Come in un videogioco, però con le persone reali al posto delle animazioni. Non sapremo mai le ragioni che spinsero due studenti della Columbine High School, in Colorado, a uccidere 12 ragazzi e un insegnante e a ferirne altri 24 in un tiepido mattino di primavera: non lo sapremo mai perché gli autori di quell’orribile carneficina si suicidarono nella biblioteca del liceo, e i loro cadaveri caddero come sacchi vuoti in mezzo ai corpi delle loro incolpevoli vittime.
A sparare su chiunque capitasse a tiro, proprio come nei videogiochi, furono Eric Harris (diciotto anni) e Dylan Klebold (diciassette), iscritti all’ultimo anno e quindi oramai prossimi al diploma. Eric voleva entrare nei marines, Dylan aveva già scelto il college da frequentare: avevano, dunque, già pianificato il futuro. E allora perché diedero una sterzata bestiale ai loro programmi la mattina del 20 aprile 1999? Perché quel giorno uscirono di casa con due borsoni pieni di armi per compiere una folle incursione nella loro scuola, con la consapevolezza che, oltre ai loro innocenti bersagli, molto probabilmente anche loro non sarebbero rimasti vivi?

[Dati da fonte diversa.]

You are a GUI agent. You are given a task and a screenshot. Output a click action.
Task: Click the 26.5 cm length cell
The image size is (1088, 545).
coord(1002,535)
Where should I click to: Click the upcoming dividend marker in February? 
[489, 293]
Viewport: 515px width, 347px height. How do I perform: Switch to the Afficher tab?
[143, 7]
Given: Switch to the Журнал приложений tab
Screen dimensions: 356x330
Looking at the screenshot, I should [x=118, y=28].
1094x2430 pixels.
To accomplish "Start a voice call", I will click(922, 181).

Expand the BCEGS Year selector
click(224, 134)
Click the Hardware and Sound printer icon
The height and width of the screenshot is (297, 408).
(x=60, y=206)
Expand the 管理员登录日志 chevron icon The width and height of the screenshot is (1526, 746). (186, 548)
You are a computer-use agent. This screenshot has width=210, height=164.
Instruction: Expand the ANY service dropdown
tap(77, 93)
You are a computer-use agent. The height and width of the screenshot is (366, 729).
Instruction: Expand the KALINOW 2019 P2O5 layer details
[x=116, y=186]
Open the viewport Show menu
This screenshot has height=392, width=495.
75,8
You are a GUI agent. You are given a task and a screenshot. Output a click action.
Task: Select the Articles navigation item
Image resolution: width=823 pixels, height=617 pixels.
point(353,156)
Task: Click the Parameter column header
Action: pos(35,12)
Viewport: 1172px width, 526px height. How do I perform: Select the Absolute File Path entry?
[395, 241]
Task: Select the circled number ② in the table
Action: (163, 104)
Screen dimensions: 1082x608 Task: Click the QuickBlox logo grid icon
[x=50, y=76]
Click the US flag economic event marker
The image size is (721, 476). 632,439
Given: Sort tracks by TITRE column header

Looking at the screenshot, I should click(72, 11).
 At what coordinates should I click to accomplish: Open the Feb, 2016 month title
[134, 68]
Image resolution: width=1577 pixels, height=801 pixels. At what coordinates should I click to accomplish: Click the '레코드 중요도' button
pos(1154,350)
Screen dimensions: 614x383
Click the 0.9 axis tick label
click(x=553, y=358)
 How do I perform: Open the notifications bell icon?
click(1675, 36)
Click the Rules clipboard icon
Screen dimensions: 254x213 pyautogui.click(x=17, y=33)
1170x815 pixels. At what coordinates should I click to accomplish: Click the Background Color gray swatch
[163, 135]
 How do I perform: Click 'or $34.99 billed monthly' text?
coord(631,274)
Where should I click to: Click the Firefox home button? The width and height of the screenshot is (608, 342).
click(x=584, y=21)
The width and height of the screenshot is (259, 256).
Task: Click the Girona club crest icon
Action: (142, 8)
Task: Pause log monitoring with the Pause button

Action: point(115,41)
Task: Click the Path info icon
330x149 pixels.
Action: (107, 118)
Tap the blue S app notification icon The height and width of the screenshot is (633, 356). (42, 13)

Sono interrogativi che gli investigatori si posero dopo il massacro, raccogliendo risposte sbalorditive. Tutti dissero che Eric e Dylan erano due soggetti tranquilli, dall’esistenza tutt’altro che complicata, almeno in superficie: figli di famiglie medio borghesi, senza problemi economici né vite quotidiane lacerate da tradimenti e incomprensioni. Ma fu sufficiente scavare un po’ sotto la scorza rassicurante esibita all’esterno per scoprire che entrambi covavano un incontenibile odio nei confronti del genere umano. Emersero alcuni comportamenti decisamente singolari e alcuni video amatoriali – girati nel periodo precedente alla strage – nei quali simulavano sparatorie, aggressioni, atti di violenza.
Va però detto che lo sterminio fu reso possibile, indirettamente, da un altro elemento non secondario: nello Stato del Colorado all’epoca si potevano comperare pistole e fucili con la stessa facilità con la quale si acquistavano un paio di jeans o una lattina di Coca Cola. Se non avessero avuto questa possibilità, non avrebbero mai potuto organizzare il massacro.
Il 16 marzo del 1999 sulla catena montuosa di Rampart Range si arrampicano due ragazzi: si chiamano Eric e Dylan, sono amici da parecchi anni e condividono la passione per i computer. Coltivano però anche un altro grande amore, quello per le armi. Quel giorno girano un video mentre sparano con pistole e fucili contro gli alberi. Si divertono come bambini al Luna Park. Uno dei due, indicando il foro nel tronco, dice all’altro: «Immaginatelo nel cervello di qualcuno».
Il filmato di quella escursione in montagna resterà sconosciuto fino al 20 aprile del 1999. E fino all’irruzione nel liceo nessuno saprà nulla neppure di altri video nei quali Eric e Dylan ingaggiano sparatorie contro nemici immaginari o fingono di uccidere persone che esistono solo nella loro fantasia. Non è un divertimento innocente come quando capita di giocare ai cowboy e agli indiani, ma è una sorta di “allenamento” per quanto succederà dopo, quando quelle scene passeranno rapidamente dal loro mondo parallelo alla realtà.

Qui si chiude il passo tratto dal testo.